New Chapel Hill is a city in Smith County, Texas, United States. The population was 620 at the 2020 census. It is part of the Tyler, Texas Metropolitan Statistical Area.

==Geography==

According to the United States Census Bureau, the city has a total area of 2.5 square miles (6.4 km^{2}), all land.

==Demographics==

Historical population
| Census | Pop. | Note | %± |
| 1980 | 618 |  | — |
| 1990 | 439 |  | −29.0% |
| 2000 | 553 |  | 26.0% |
| 2010 | 594 |  | 7.4% |
| 2020 | 620 |  | 4.4% |
U.S. Decennial Census

===2020 census===

As of the 2020 census, New Chapel Hill had a population of 620. The median age was 38.9 years. 23.5% of residents were under the age of 18 and 19.2% of residents were 65 years of age or older. For every 100 females there were 92.5 males, and for every 100 females age 18 and over there were 88.8 males age 18 and over.

0.0% of residents lived in urban areas, while 100.0% lived in rural areas.

There were 230 households in New Chapel Hill, of which 40.0% had children under the age of 18 living in them. Of all households, 55.2% were married-couple households, 16.5% were households with a male householder and no spouse or partner present, and 21.7% were households with a female householder and no spouse or partner present. About 20.4% of all households were made up of individuals and 10.4% had someone living alone who was 65 years of age or older.

There were 261 housing units, of which 11.9% were vacant. The homeowner vacancy rate was 0.0% and the rental vacancy rate was 12.3%.

Racial composition as of the 2020 census
| Race | Number | Percent |
|---|---|---|
| White | 503 | 81.1% |
| Black or African American | 18 | 2.9% |
| American Indian and Alaska Native | 8 | 1.3% |
| Asian | 1 | 0.2% |
| Native Hawaiian and Other Pacific Islander | 1 | 0.2% |
| Some other race | 28 | 4.5% |
| Two or more races | 61 | 9.8% |
| Hispanic or Latino (of any race) | 90 | 14.5% |

===2000 census===

As of the 2000 census, there were 553 people, 205 households, and 157 families residing in the city. The population density was 225.2 PD/sqmi. There were 221 housing units at an average density of 90.0 /sqmi. The racial makeup of the city was 97.83% White, 0.90% African American, 0.36% Native American, 0.54% Asian, 0.36% from other races. Hispanic or Latino of any race were 2.35% of the population.

There were 205 households, out of which 37.6% had children under the age of 18 living with them, 64.9% were married couples living together, 8.3% had a female householder with no husband present, and 23.4% were non-families. 19.0% of all households were made up of individuals, and 8.3% had someone living alone who was 65 years of age or older. The average household size was 2.70 and the average family size was 3.11.

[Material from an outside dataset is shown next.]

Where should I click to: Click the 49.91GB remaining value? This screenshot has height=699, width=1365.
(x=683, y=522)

In the city, the population was spread out, with 27.3% under the age of 18, 11.6% from 18 to 24, 29.8% from 25 to 44, 19.9% from 45 to 64, and 11.4% who were 65 years of age or older. The median age was 33 years. For every 100 females, there were 107.1 males. For every 100 females age 18 and over, there were 103.0 males.

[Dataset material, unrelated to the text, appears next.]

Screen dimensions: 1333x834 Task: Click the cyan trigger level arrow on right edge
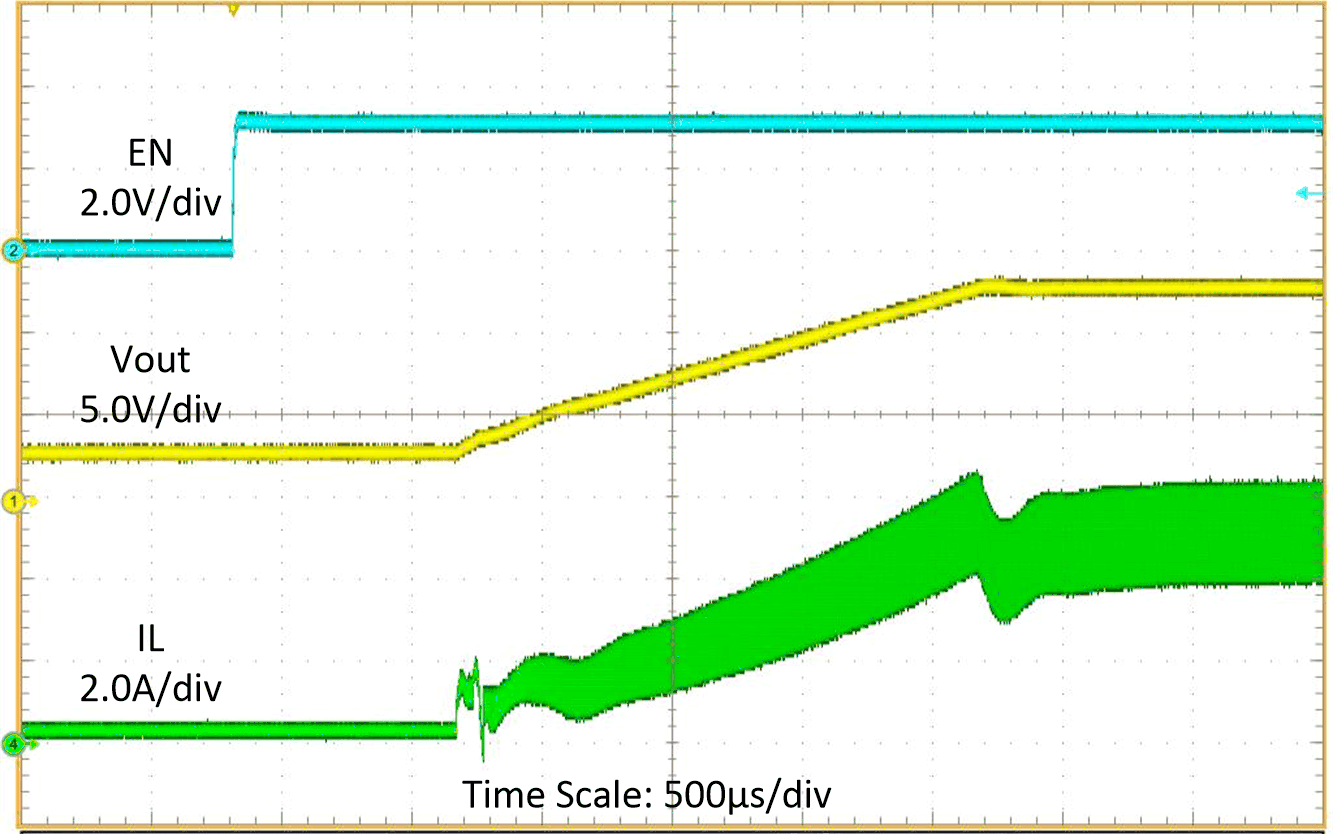(1309, 193)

The median income for a household in the city was $42,763, and the median income for a family was $47,000. Males had a median income of $28,000 versus $26,875 for females. The per capita income for the city was $16,869. None of the families and 2.6% of the population were living below the poverty line, including no under eighteens and 12.7% of those over 64.
==Education==
The City of New Chapel Hill is served by the Chapel Hill Independent School District.